Detection and Recovery Time

  • Why this wasn’t noticed earlier:

    The edge case in question wasn’t covered in tests. Once the issue was identified in prod, we immediately diagnosed and fixed it.

Corrective Actions and Improvements

  • Immediate Response:

    The feature was disabled in production.

  • Preventive Measures:

    We’ve fixed the handler of the new API and expanded our test coverage to ensure this cannot happen again.

Conclusion

  • Commitment:

    Sardine remains firmly committed to delivering reliable and resilient services to our partners. We deeply regret the inconvenience caused by this incident and appreciate your patience and understanding.

  • Appreciation:

    Thank you for your continued trust and partnership. We value your support as we strengthen our systems and processes to ensure greater reliability and stability.

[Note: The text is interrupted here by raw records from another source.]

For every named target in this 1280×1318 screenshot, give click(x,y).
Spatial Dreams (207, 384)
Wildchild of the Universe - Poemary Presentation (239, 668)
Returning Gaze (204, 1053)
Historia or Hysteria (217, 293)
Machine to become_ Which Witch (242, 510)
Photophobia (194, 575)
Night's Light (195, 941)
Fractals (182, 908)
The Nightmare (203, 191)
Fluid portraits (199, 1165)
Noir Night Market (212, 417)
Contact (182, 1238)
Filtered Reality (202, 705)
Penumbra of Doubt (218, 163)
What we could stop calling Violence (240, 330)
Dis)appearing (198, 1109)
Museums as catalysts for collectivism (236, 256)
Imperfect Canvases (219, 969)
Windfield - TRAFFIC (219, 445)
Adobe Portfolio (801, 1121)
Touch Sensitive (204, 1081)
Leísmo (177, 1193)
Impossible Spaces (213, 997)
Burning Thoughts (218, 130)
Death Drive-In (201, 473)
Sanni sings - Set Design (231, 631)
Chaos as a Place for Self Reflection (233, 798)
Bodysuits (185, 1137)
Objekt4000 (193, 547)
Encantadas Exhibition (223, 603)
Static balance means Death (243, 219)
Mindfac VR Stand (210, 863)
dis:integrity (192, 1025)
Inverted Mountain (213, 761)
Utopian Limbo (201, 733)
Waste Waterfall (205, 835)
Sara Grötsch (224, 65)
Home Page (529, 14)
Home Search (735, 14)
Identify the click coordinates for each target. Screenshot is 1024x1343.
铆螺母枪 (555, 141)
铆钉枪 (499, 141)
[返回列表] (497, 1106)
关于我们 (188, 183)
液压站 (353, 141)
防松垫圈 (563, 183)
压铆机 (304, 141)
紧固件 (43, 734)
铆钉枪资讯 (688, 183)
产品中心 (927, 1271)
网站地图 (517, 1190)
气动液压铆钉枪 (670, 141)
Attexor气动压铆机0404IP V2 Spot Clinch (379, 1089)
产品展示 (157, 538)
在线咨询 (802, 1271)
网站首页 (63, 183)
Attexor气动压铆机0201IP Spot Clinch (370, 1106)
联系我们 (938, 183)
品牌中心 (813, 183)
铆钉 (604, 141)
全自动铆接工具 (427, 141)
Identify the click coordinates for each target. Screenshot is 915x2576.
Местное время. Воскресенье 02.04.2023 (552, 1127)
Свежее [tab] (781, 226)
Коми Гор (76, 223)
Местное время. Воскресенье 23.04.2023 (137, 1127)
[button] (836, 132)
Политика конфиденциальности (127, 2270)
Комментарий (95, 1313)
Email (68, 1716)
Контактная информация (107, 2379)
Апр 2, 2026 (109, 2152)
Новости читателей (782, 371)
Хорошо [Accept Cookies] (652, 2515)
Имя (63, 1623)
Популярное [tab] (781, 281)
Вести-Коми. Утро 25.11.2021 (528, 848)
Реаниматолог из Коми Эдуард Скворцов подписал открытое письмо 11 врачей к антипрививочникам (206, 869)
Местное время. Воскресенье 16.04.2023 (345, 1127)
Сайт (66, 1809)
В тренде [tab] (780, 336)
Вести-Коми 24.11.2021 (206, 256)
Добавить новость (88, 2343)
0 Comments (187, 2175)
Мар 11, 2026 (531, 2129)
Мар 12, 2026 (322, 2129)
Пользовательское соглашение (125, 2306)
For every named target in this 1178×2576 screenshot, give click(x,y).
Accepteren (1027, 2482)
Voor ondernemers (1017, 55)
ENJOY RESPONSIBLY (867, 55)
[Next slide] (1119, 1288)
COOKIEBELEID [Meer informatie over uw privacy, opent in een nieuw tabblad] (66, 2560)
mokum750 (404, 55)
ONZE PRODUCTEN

Posted Sep 10, 2025 - 12:36 UTC

Resolved

This incident has been resolved.
Posted Sep 09, 2025 - 20:22 UTC

Identified

In some cases, the API is having an instability and returning a 503 error. Some endpoints that may have this behavior are: /v1/customers, /v1/feedbacks, v1/issuing/risk.

Our team is working on a fix for this issue.
Posted Sep 09, 2025 - 18:17 UTC
This incident affected: Issuing API and Customer APIs.